This article appears in the May 2001edition of the Catholic Medical Quarterly
The birth of Dolly the sheep in February 1997 has precipitated the greatest bio-ethical
debate of the decade and threatens many more decades of the new millenium.
Yet what a chancy affair it was, as John McLean pointed
out at the recent Symposium in Manchester. Of the 277
cells from Dolly's 'mother' that were fused with donor egg cells,
less than 30 developed to the blastocyst stage, and out of that generation
only Dolly was born alive: the others had varying degrees
of abnormalities. So much so that Ian Wilmut, the scientist
who created Dolly, has said that the procedure is so risky that to
perform it to create a human embryo would be utterly unethical. Few embryos
created by cloning could be expected to survive for long:
those that did would be likely to suffer
from birth defects, Dr. Wilmut said in an article written with Professor Rudolph Jaenisch. an America expert on the technology, in the journal Science. Cloning they say results in gestational or neonatal development failures. At best, a few per cent of the nuclear transfer embryos survive to birth, and of those many die within the perinatal period. Even apparently healthy survivors may suffer from immune dysfunction, or kidney or brain malformations, which can contribute to death later. So, if human cloning is attempted, those embryos that do not die early may: live to become abnormal adults.
However, their opposition to reproductive cloning does not diminish their approval of research in embryonic stem cells for the repair of organs and tissues. Yet the idea of therapeutic cloning is now falling from favour. Hailed in 1999 as bringing "the greatest possible benefits," it is now receiving a careful reassessment from many experts. A recent article in Nature by Peter Aldhous (April 5th) states that, aside from the problem with the supply of human egg cells, and ethical objections to any therapy requiring the destruction of human embryos, many researchers doubt whether it will be efficient enough to be commercially viable. It has. been labelled as 'astronomically expensive'. Although there has been great emphasis on the therapeutic advances possible in the future from this source, its hazards and limitations have not been adequately presented. A major disadvantage is that, if the embryonic stem cells do not come from the patient's own cells, the problem of rejection remains. In most tissues grafts grown from foreign stem cells would be quickly rejected. A possible solution to this would be the use of immunosuppressive drugs; but in the long term these may contribute to an increased risk of infection and cancer.

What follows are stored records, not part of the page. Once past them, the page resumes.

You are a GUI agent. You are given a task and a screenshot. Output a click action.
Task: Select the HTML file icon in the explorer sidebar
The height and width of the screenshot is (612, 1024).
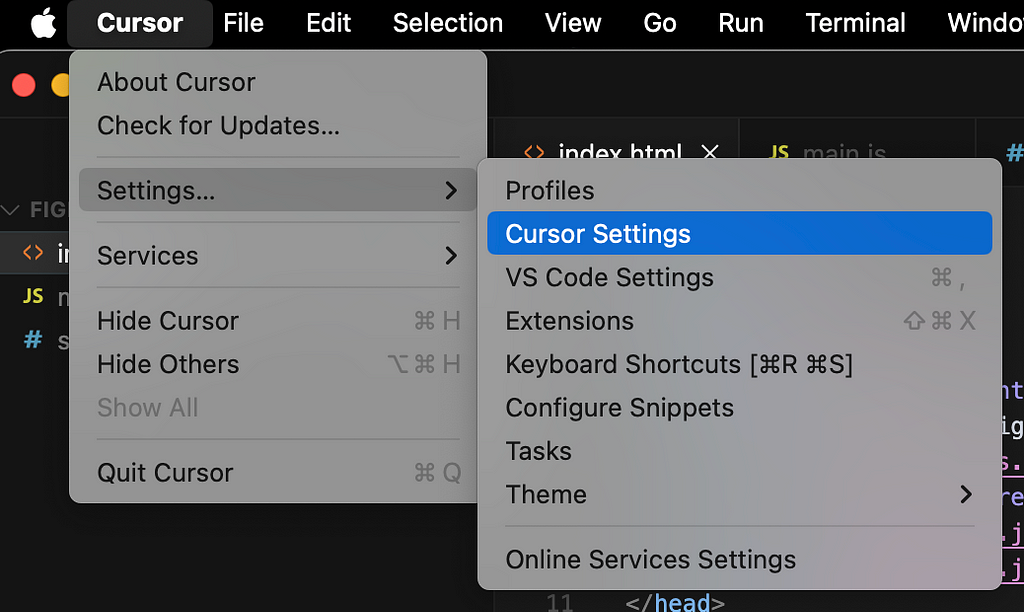coord(33,252)
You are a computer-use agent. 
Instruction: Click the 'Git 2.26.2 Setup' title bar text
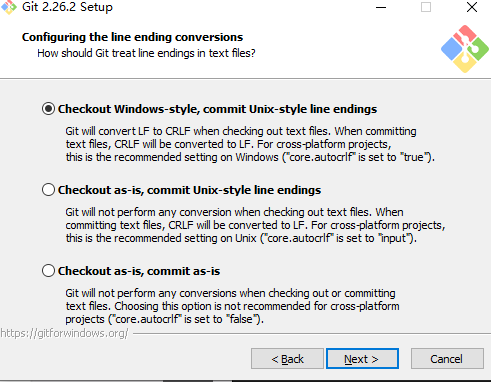coord(67,7)
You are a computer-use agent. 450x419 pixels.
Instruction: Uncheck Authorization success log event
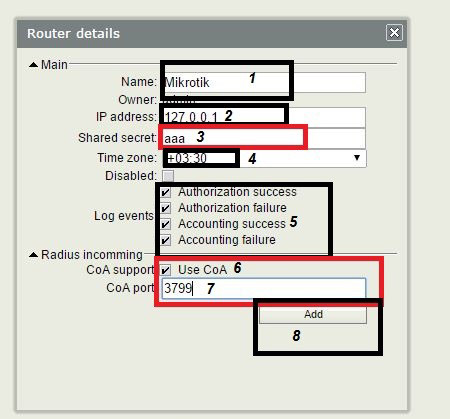[166, 192]

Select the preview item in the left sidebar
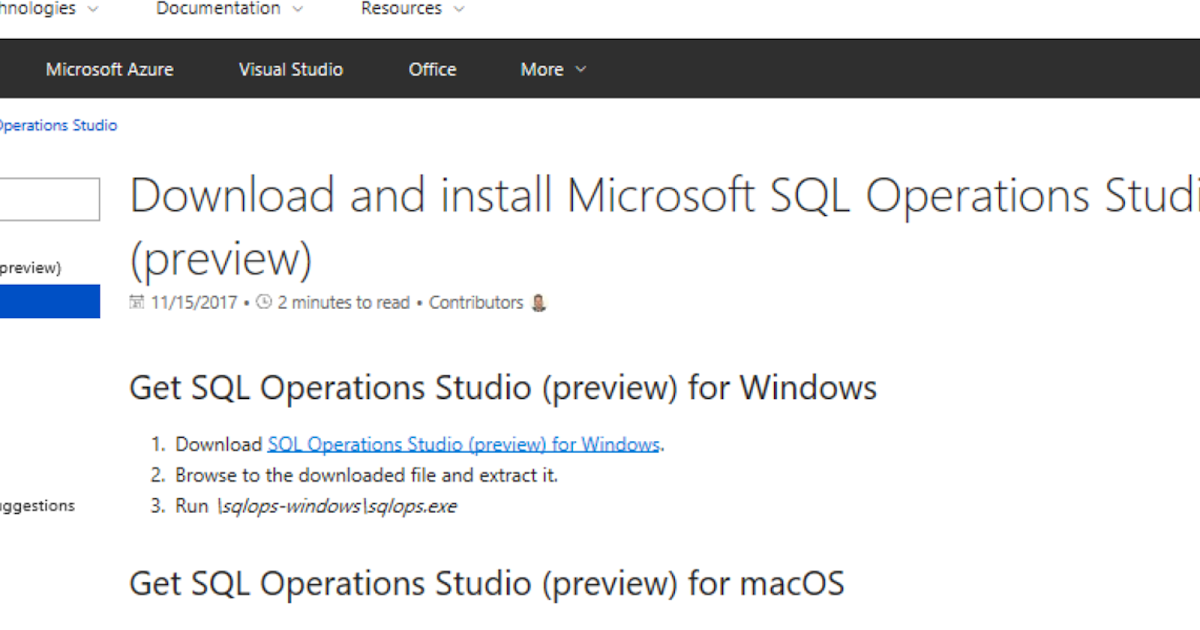point(29,267)
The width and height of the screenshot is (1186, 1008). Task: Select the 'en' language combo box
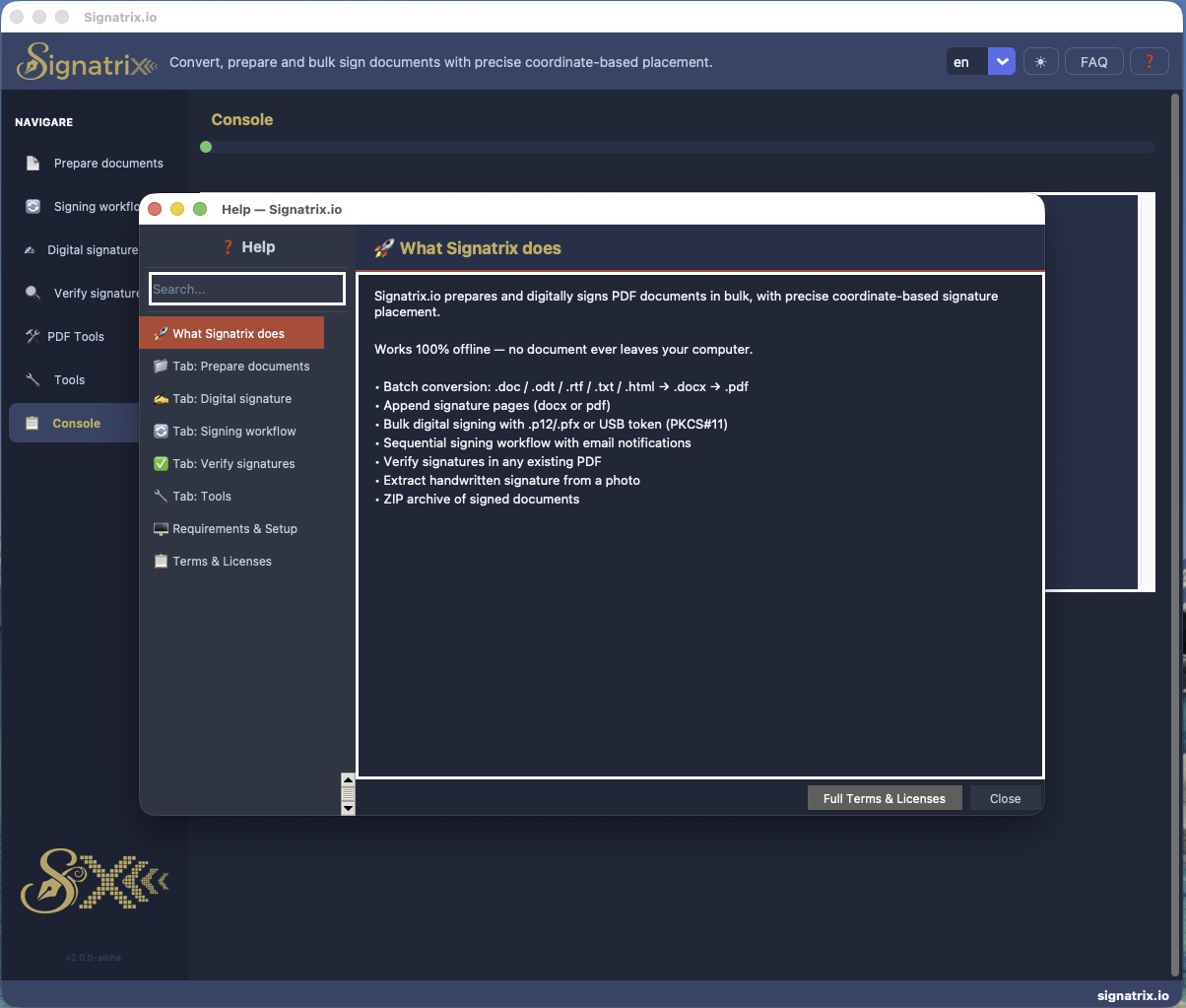(x=966, y=62)
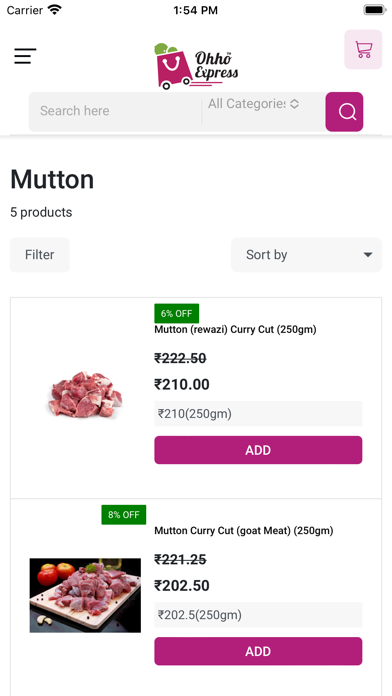Tap the 8% OFF badge
Image resolution: width=392 pixels, height=696 pixels.
click(123, 515)
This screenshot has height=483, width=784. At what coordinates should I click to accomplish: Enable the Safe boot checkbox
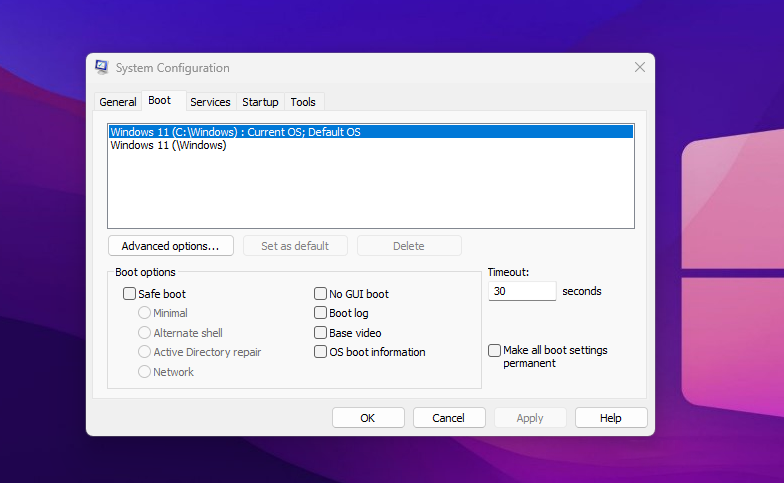(x=129, y=294)
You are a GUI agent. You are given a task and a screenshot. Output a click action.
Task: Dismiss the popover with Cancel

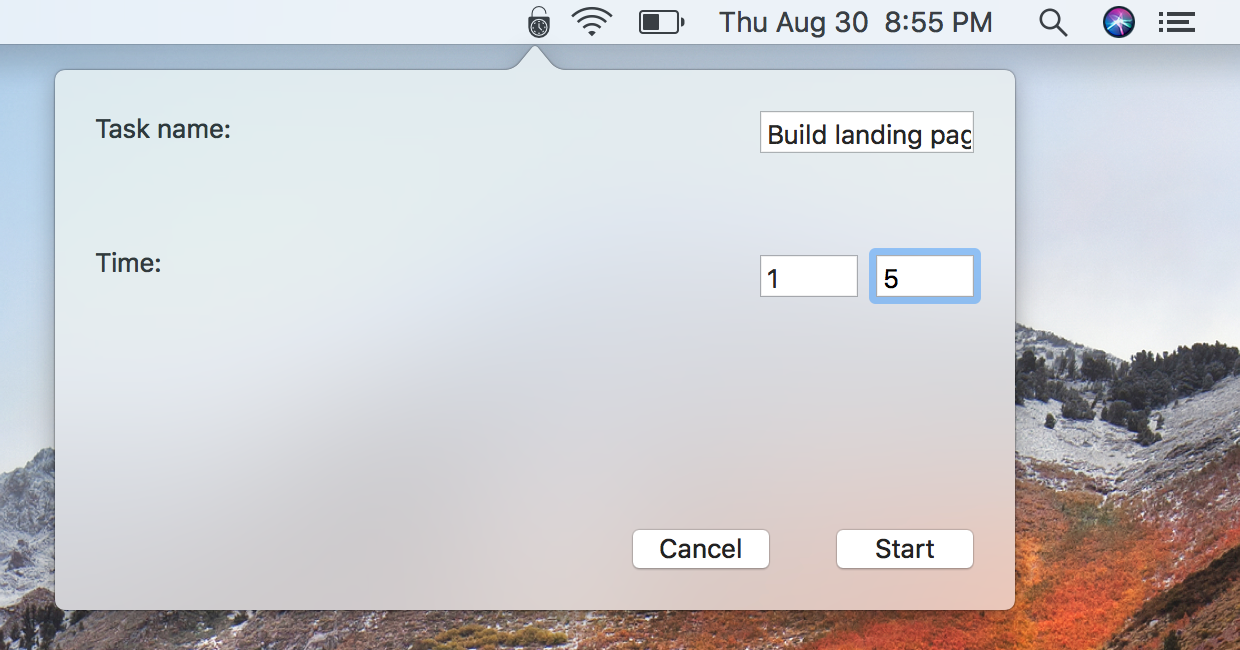pyautogui.click(x=701, y=549)
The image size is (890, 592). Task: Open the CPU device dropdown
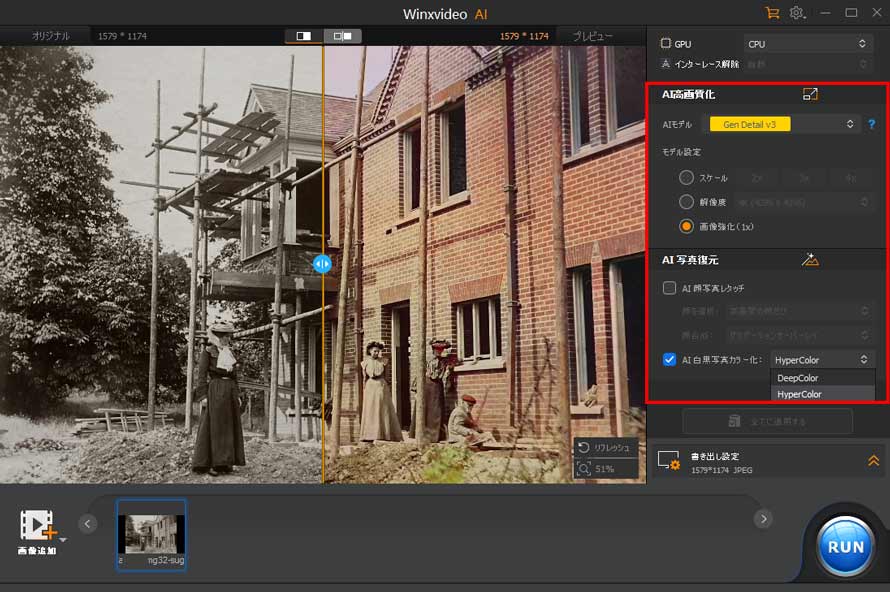pos(808,44)
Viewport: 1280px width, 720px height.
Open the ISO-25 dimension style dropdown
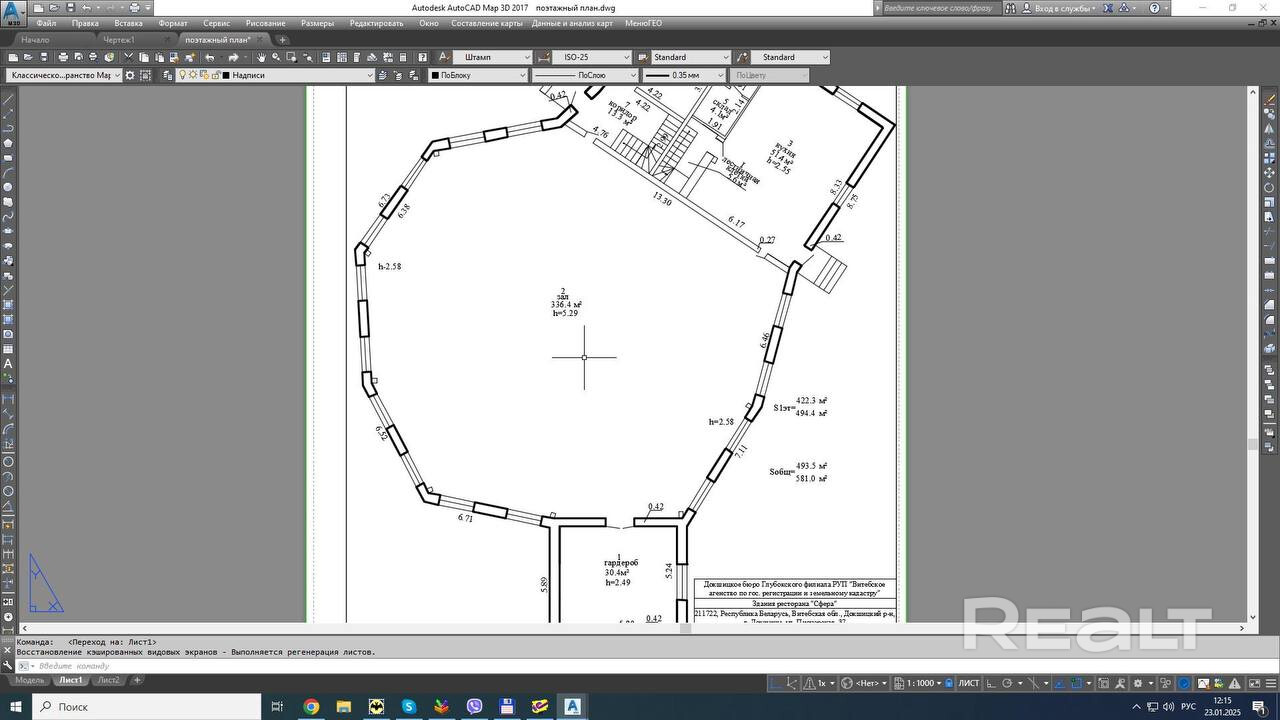[x=626, y=57]
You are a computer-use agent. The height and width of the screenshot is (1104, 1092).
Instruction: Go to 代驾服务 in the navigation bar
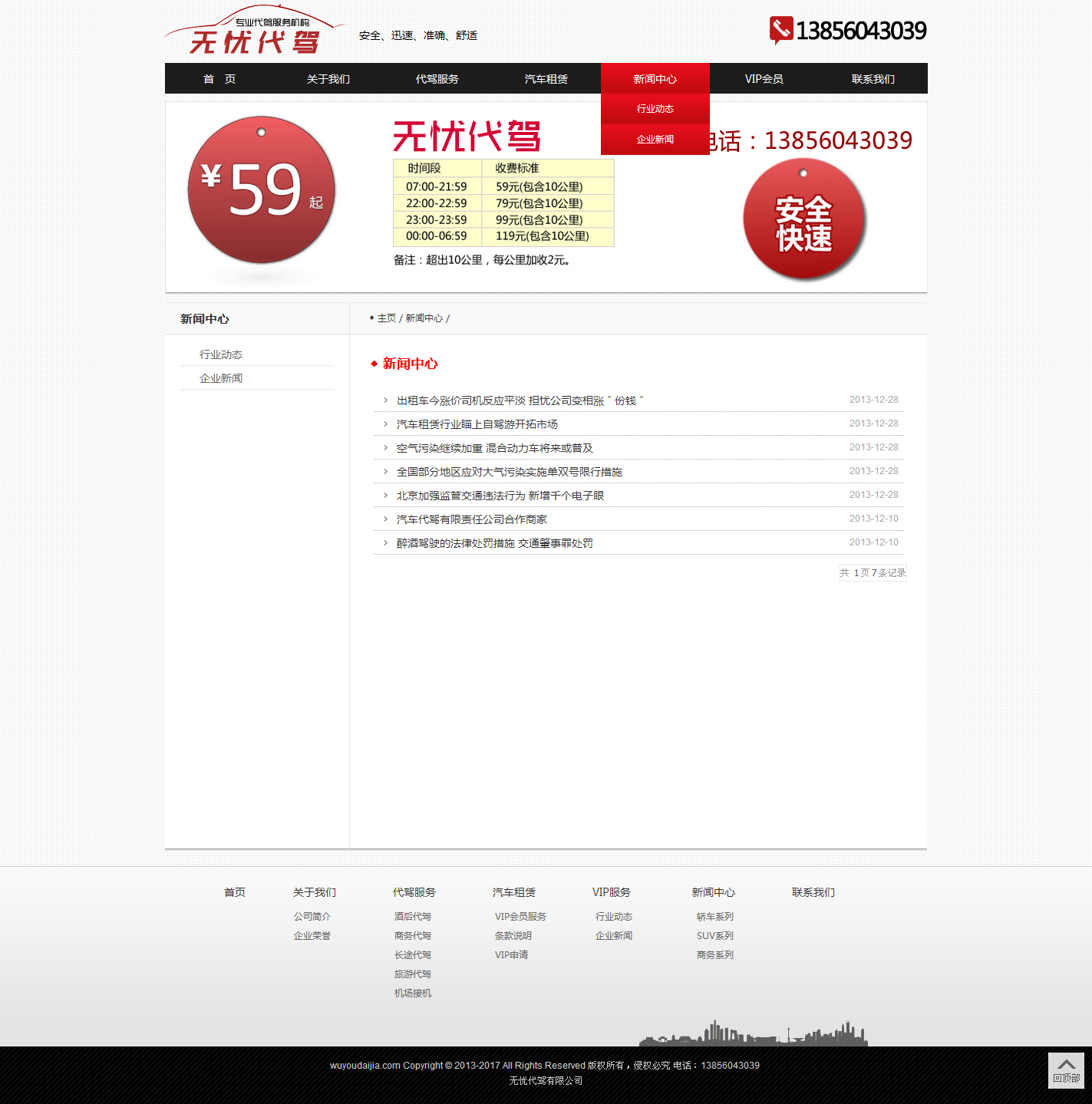point(437,79)
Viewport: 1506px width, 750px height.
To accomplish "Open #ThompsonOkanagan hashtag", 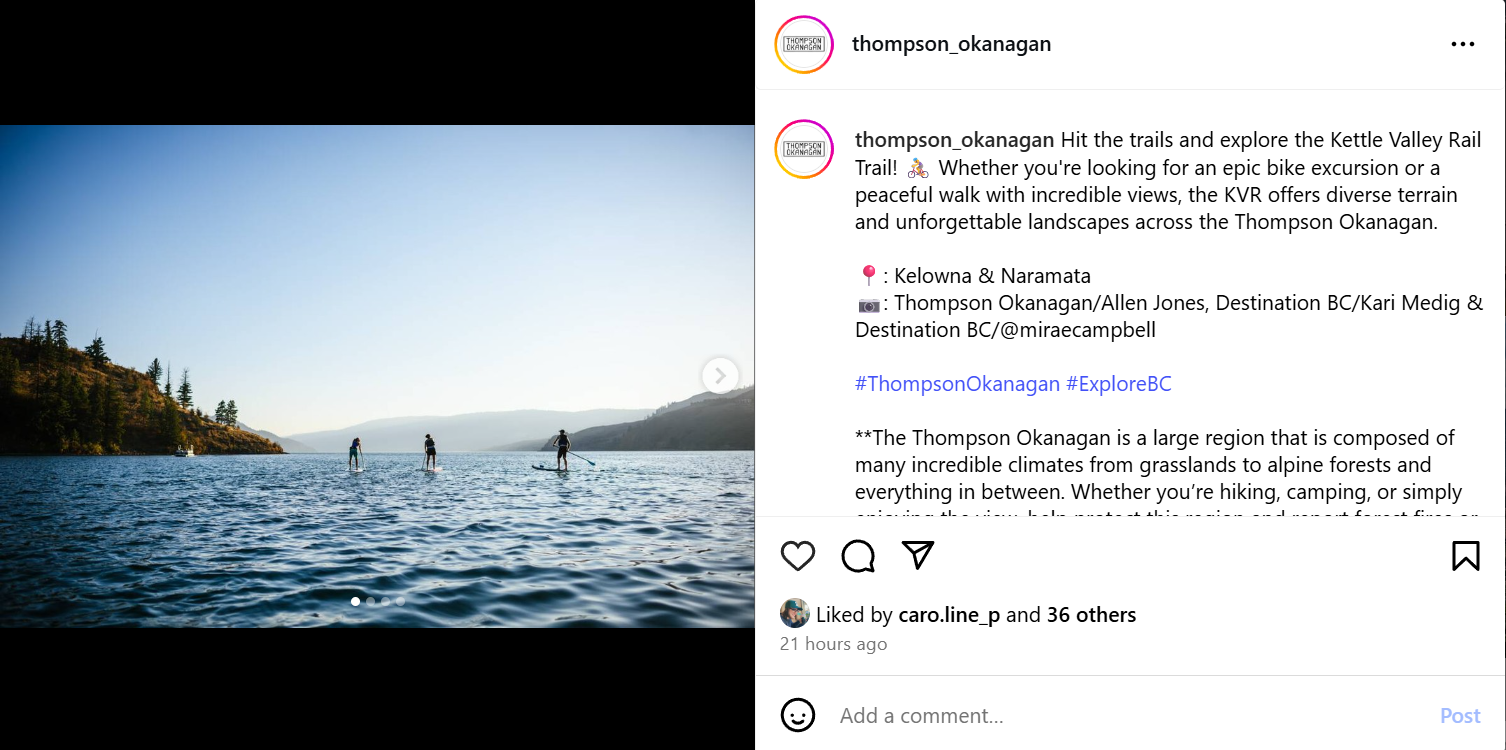I will (957, 384).
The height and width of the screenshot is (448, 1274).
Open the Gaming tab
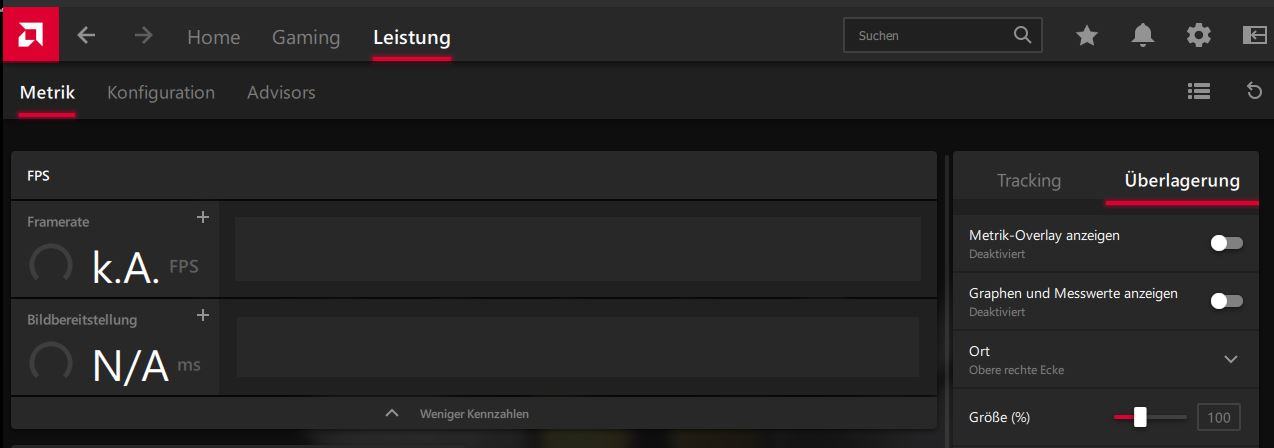(x=306, y=37)

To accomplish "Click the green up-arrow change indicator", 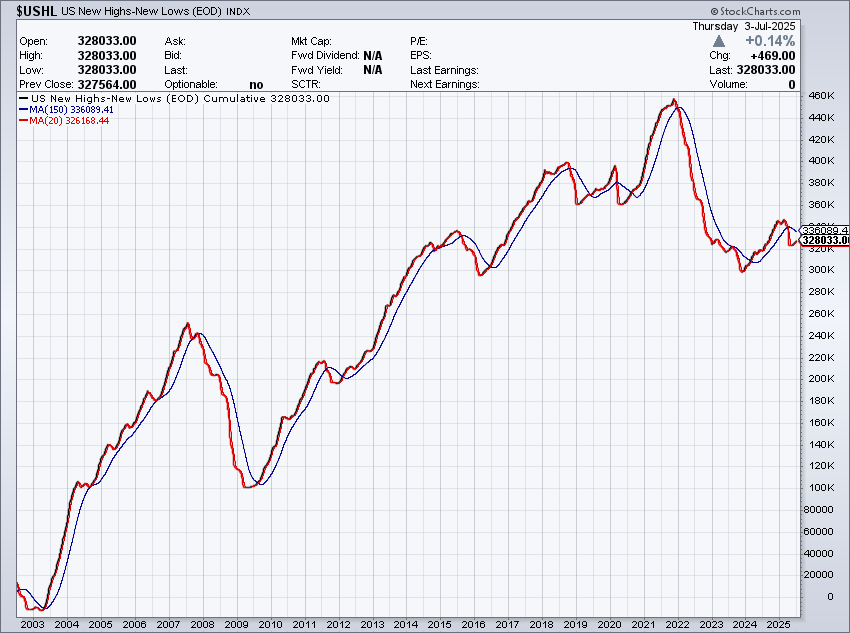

In a remarkably unnoticed sentence in the Chief Medical Officer s Report, it was stated that 'In the long term the scientific view is that it will be possible to reprogramme adult cells to make them behave like stem cells with the full potential of embryonic stem cells but without the morally more contestable need to create an embryo'. His opinion must be viewed alongside the acknowledgement of the Parliamentary Secretary of State for Health that it could be 30 years before any benefit from these experiments might be seen. "We do not know how long it will take" she admitted. Why then this unseemly haste to destroy embryos when the adult human cell route is becoming more promising?
In our last issue we outlined some of developments in the research on adult stem cells. Since then many reports of fundamental advances have appeared but none more exciting than that from Dr. Abuljadayel now working in Cambridge. Trying to destroy white blood cells by using a particular antibody, she forgot to add one ingredient to the mixture. The result was not dead cells but cells transformed into stem cells. She calls the process retro-differentiation: a reversal of the normal process by which immature stem cells differentiate to become normal mature adult cells. Professor Adrian Newland of the Royal Hospital Medical School said he had repeated her experiments with the same results. Naturally more work is necessary before clinical trials commence in leukaemia. Dr. Abuljadayel says that blood would be taken from the patient and treated to create a population of new stem cells, a process that takes only a few hours.
In a recent issue of The Economist (April 14th) an article entitled 'The Politics of Genes: America's next ethical war' points out that politicians and regulators in America are floundering as they try to understand the immense implications of genetic science. As it has the most advanced biotech industry and as some of these ethical questions overlap with the tortured abortion debate, America is likely to be the debate's rnost important battle ground. The article comments that the politicians and regulators seem almost completely unprepared for what is about to hit them.
Congress has generally stayed almost entirely clear of baby-making technology. A National Bioethics Advisory Commission gives advice to the president, but, it says, there is no formal overseer of the subject such as Britain's HFEA. This surely over estimates the objectivity of the latter organisation. The HFEA is in favour of human cloning for medical research. The authority includes strong representation from the test tube baby industry, and its membership is open only to those who agree to sanction destructive experiment on embryos.